Hypoxia reduced LATS activity and expression, but this was prevented by GPRC5A depletion.

Constitutively active RhoA (G14V) expression restored YAP stabilisation (Ser397 dephosphorylation) by hypoxia in GPRC5A‐depleted cells.

The YAP/TEAD inhibitor verteporfin selectively inhibited cancer cell survival in hypoxia by crystal violet assay (n = 3 independent experiments).

YAP knockdown was sufficient to induce caspase‐3 activation/PARP cleavage in hypoxia and was not further enhanced by GPRC5A depletion.

Crystal violet assays show that YAP was required downstream of GPRC5A to promote cell survival. GPRC5A‐depleted cells were rescued by expression of an siRNA‐resistant GPRC5A cDNA (GPRC5A^si1R), but this was prevented by co‐depletion of YAP (n = 3 independent experiments).

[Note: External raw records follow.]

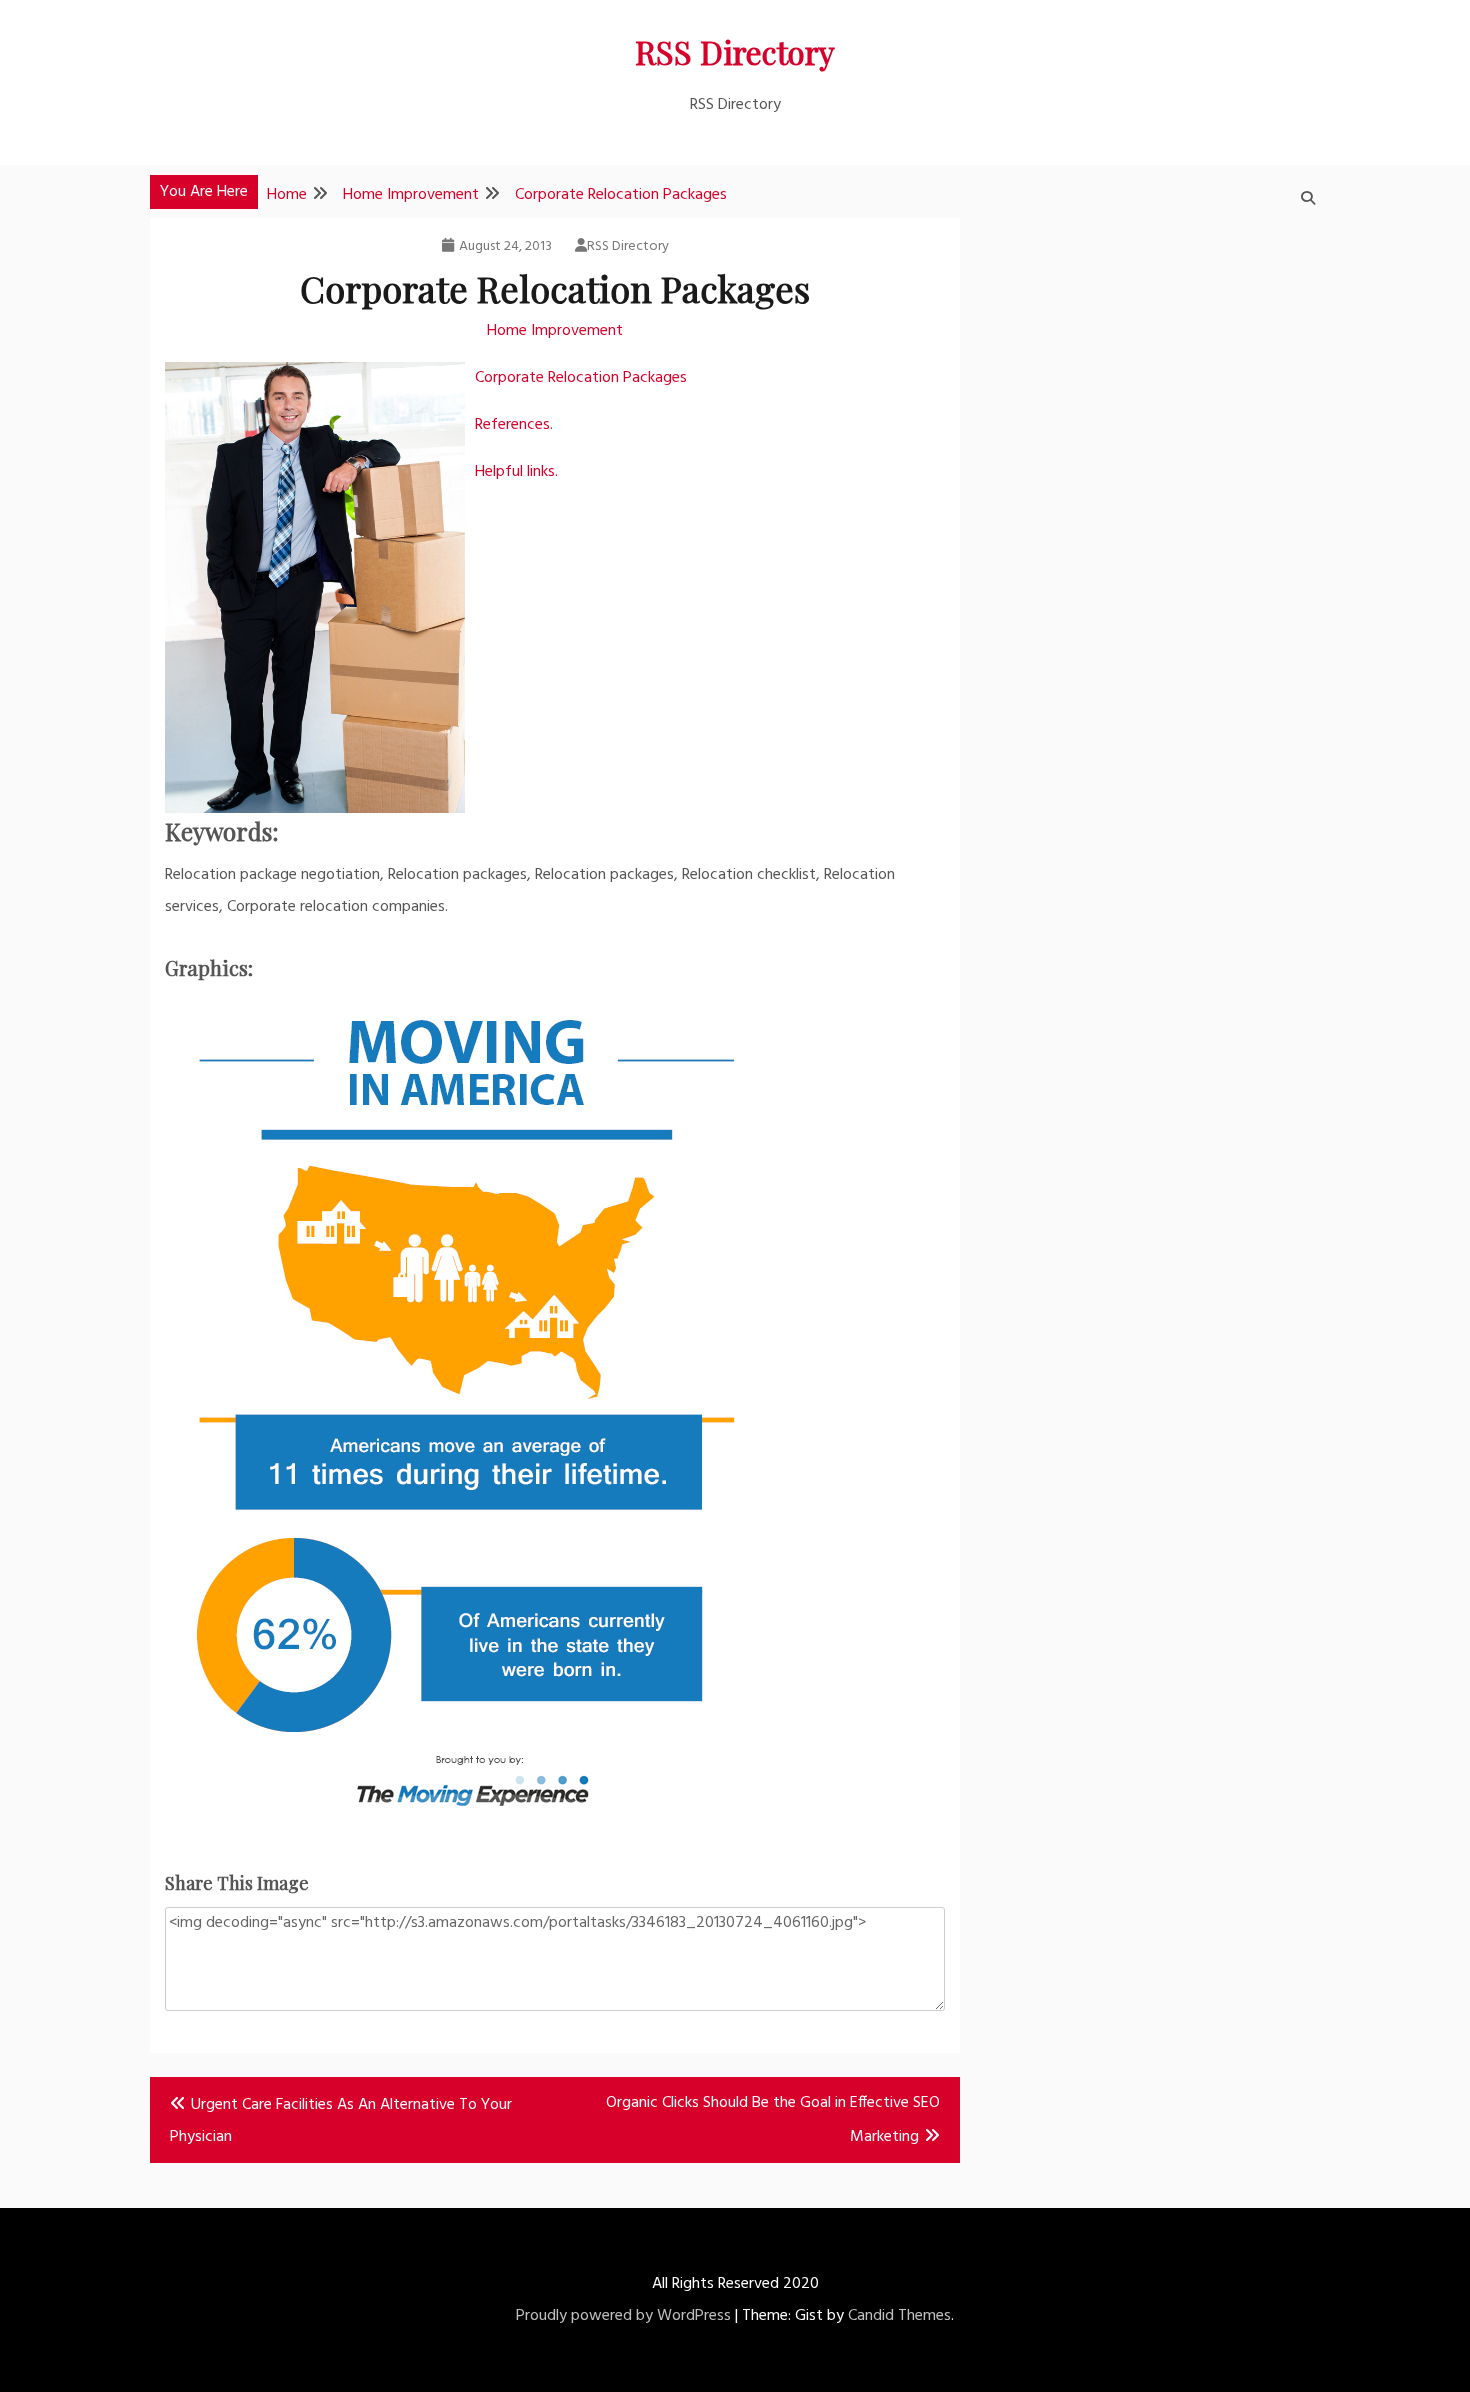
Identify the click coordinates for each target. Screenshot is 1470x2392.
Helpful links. (516, 472)
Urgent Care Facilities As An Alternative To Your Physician (341, 2121)
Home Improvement (555, 331)
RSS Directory (735, 51)
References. (514, 425)
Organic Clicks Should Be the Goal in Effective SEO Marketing (773, 2120)
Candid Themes (899, 2316)
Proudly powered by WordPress (623, 2316)
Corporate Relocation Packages (581, 378)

Expression of an siRNA‐resistant GPRC5A rescued the critical phenotypes of GPRC5A depletion. GPRC5A^si1R expression prevented PARP cleavage in hypoxia as well as restoring hypoxia‐induced YAP stabilisation (Ser397 dephosphorylation); these phenotypes were reversed by YAP depletion.

GPRC5A depletion attenuated hypoxia‐induced BCL‐XL expression.

Constitutively active YAP (S127A) expression induced BCL‐XL expression and prevented caspase‐3 activation/PARP cleavage by GPRC5A depletion in hypoxia.

GPRC5A^si1R expression restored BCL‐XL expression and prevented the appearance of cleaved caspase‐3 induced by GPRC5A depletion in hypoxia.